▸ What you need to do: Write out the entire energy market commentary below word for word.
╭─ Given text
Energy Prices Wilt In Early Morning Trading, Mimicking Eagles' Second Half Performance

Market TalkMon, Feb 13, 2023
Energy Prices Wilt In Early Morning Trading, Mimicking Eagles' Second Half Performance

Refined products are seeing modest losses this morning, after nickel gains on Friday and following a choppy overnight session that swung between losses and gains. The lack of staying power to the rally sparked Friday following Russia’s threat to cut oil output in retaliation for price cap and embargo restrictions shows that Putin’s energy weapon is diminishing as the world has had more time to adjust to its new supply realities. 

Russia’s fuel exports were estimated to drop by 10% in the first week since the EU embargo took hold, although stormy weather and tanker delays may be playing more of a role in those early numbers than a lack of buyers under the new price cap system.

The CFTC didn’t publish the commitments of traders report for a 2nd week due to the fallout from a ransomware attack at one of its reporting entities. Because of that, we won’t know how the big money hedge funds reacted to the plunge in prices to start February, or the bounce last week for a while longer.

Baker Hughes reported an increase of 10 oil rigs, and a decrease of 8 natural gas rigs drilling in the US last week. The decline in natural gas rigs is the largest drop in 5 years, and comes as US Shale producers face the challenges of operating in a world in desperate need of their product, but there still are not enough outlets to freeze and ship it overseas. The much warmer than normal winter is also playing a part, with reports suggesting that cuts are needed in some areas to prevent storage reaching capacity. New Mexico and Louisiana led the increase in oil rigs, while Texas accounted for a drop of 7 rigs total.
╰─
╭─ Material provided
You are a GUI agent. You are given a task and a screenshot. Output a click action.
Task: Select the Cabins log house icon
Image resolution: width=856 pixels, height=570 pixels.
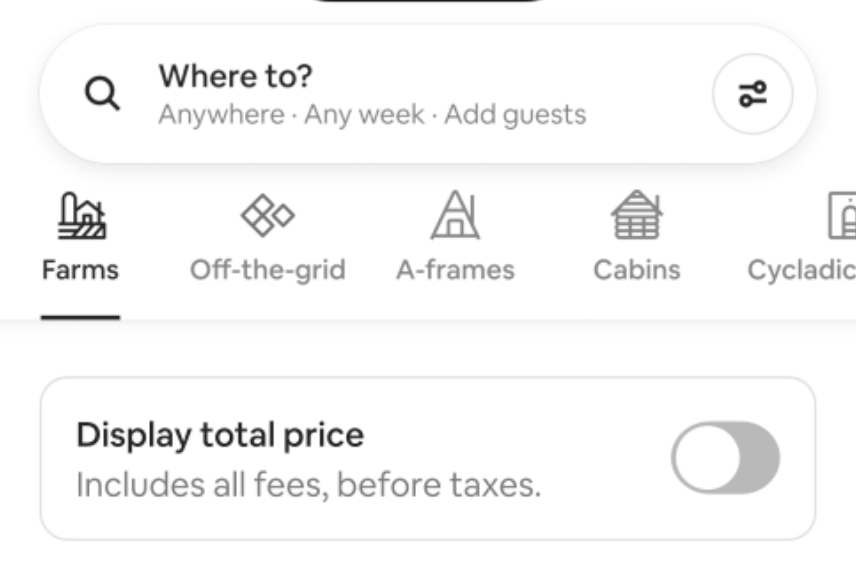point(636,215)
╰─
▸ The output:
Energy Prices Wilt In Early Morning Trading, Mimicking Eagles' Second Half Performance

Market TalkMon, Feb 13, 2023
Energy Prices Wilt In Early Morning Trading, Mimicking Eagles' Second Half Performance

Refined products are seeing modest losses this morning, after nickel gains on Friday and following a choppy overnight session that swung between losses and gains. The lack of staying power to the rally sparked Friday following Russia’s threat to cut oil output in retaliation for price cap and embargo restrictions shows that Putin’s energy weapon is diminishing as the world has had more time to adjust to its new supply realities. 

Russia’s fuel exports were estimated to drop by 10% in the first week since the EU embargo took hold, although stormy weather and tanker delays may be playing more of a role in those early numbers than a lack of buyers under the new price cap system.

The CFTC didn’t publish the commitments of traders report for a 2nd week due to the fallout from a ransomware attack at one of its reporting entities. Because of that, we won’t know how the big money hedge funds reacted to the plunge in prices to start February, or the bounce last week for a while longer.

Baker Hughes reported an increase of 10 oil rigs, and a decrease of 8 natural gas rigs drilling in the US last week. The decline in natural gas rigs is the largest drop in 5 years, and comes as US Shale producers face the challenges of operating in a world in desperate need of their product, but there still are not enough outlets to freeze and ship it overseas. The much warmer than normal winter is also playing a part, with reports suggesting that cuts are needed in some areas to prevent storage reaching capacity. New Mexico and Louisiana led the increase in oil rigs, while Texas accounted for a drop of 7 rigs total.